'Face value', de Phil Collins

Con Face value (1981), Phil Collins logró una pirueta asombrosa: un apreciado baterista se convertía en uno de los vocalistas más populares de finales del siglo XX. Collins ya ejercía de cantante en Genesis, tras la marcha de Peter Gabriel, pero allí interpretaba lo que algunos llamaban "rock sinfónico", mientras que Face value revelaba su amor a la música negra. EL PAÍS publica mañana el disco, segundo de los 25 álbumes de referencia en la historia del rock internacional, que se podrá adquirir durante una semana al precio de 5,95 euros.
Como muchos bateristas, Phil Collins es hiperactivo. Un todoterreno, además: en los setenta, aparte de Genesis, hacía jazz-rock con Brand X, y ponía sus músculos al servicio de cualquier colega que le requería. La frustración: dentro de su ocupación principal, no podía dar salida a su querencia por el soul: estilísticamente, Genesis era blanco como la leche.

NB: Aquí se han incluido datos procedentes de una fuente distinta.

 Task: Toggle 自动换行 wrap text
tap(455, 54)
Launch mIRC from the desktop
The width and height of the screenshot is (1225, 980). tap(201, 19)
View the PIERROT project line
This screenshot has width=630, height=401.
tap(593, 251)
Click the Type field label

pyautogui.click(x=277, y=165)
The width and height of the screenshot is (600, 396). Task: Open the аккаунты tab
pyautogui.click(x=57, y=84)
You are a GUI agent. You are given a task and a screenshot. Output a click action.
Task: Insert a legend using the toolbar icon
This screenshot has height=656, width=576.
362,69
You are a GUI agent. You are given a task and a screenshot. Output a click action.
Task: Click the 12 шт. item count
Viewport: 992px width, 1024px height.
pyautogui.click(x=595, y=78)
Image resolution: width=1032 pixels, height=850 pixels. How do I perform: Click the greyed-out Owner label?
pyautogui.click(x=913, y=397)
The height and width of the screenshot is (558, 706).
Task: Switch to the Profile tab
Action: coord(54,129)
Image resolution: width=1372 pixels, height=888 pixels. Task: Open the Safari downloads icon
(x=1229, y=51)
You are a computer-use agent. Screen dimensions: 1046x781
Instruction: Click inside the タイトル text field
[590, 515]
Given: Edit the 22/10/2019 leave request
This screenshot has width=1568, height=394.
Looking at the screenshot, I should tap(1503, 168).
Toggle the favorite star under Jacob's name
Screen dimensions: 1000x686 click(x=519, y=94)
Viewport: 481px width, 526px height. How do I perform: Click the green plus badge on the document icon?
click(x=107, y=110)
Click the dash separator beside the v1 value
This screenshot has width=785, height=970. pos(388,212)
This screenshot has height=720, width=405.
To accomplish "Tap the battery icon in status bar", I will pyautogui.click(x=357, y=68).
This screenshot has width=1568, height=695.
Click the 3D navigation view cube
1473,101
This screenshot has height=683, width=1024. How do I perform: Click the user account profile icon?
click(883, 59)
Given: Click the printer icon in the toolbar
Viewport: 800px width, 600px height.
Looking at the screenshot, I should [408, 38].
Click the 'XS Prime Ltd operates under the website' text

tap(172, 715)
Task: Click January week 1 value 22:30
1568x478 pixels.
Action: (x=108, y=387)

Collins apreciaba diferentes géneros pero también quería ver un impacto directo en el corazón, en el cuerpo de sus oyentes: tenía alma de show business, le embriagaban los aplausos. Nacido en Londres (1951), era un niño lo bastante guapo para conseguir papeles en el teatro y en el cine (está en ¡Qué noche la de aquel día!, de los Beatles); fue candidato al papel protagonista de Romeo y Julieta, versión Zeffirelli.
Hasta que el cuerpo le traicionó: perdió cabello, se achaparró. Y se lanzó a la música con Flaming Youth, un conjunto de pop progresivo. Ya en Genesis, fue acumulando canciones que no encajaban en aquellos esquemas. Con ellas bajo el brazo, consiguió un trato insólito: sus elepés como solista saldrían en el Reino Unido a través de Virgin, una compañía considerada muy avanzada, y en EE UU se editarían vía Atlantic, sello emblemático de la música negra.
Grabado entre Londres y Los Ángeles, Face value asombró a la industria. Con el ingeniero Hugh Padgham, Phil Collins desarrolló novedosos trucos de producción que serían mil veces imitados. Los teclados, las percusiones eran obra suya; luego vinieron los metales de Earth Wind & Fire y otros instrumentistas estadounidenses de peso, como el bajista Alphonso Johnson: Eric Clapton, Ronnie Scott y otros amigos se sumaron al proyectos. Arif Mardin, el gran hombre de Atlantic, se ocupó de los arreglos de cuerdas.
Face value no era un disco previsible. Se abría con la misteriosa In the air tonight, donde proclama su antipatía por un ser odioso ("si me dijeras que te estás ahogando / yo no te daría la mano"), pero también expresa intuiciones inefables ("puedo sentir que está viniendo por el aire esta noche, oh, Señor / he esperado este momento toda mi vida, oh, Señor"). Y se cerraba con una pieza intrincada de John Lennon, Tomorrow never knows. Entre una y otra canción, abundaban las baladas intensas y las piezas saltarinas. Ambos palos se convertirían en las bazas principales de una carrera repleta -no dejaría Genesis hasta 1996- que le transformó en una de las personas más ocupadas de la música británica, con infinidad de producciones y una extraordinaria avidez por tocar. Batía récords: en 1985, estuvo en los dos escenarios de Live Aid, respaldando a Clapton en Wembley antes de volar hasta Filadelfia, donde le esperaba Led Zeppelin. Ese ritmo de vida no cesaría hasta que trasladó su residencia a Suiza, por cuestiones de amor y de impuestos; según las revistas de negocios, tenía la cuarta mayor fortuna del pop británico, detras únicamente de David Bowie, Paul McCartney y Tom Jones
Hoy, la repetición de sus fórmulas ha hecho que Collins pierda el brillo que le proporcionaron discos como Face value. Un consuelo es que sus esforzadas canciones llegaron a un público inesperado y exigente: hace poco, la esnobista prensa musical londinense se escandalizaba al enterarse de que muchas figuras del R & B y el hip hop realizaban un disco de homenaje a Collins. Como dijo una de esas estrellas recién salidas del gueto. "Phil es uno de los nuestros".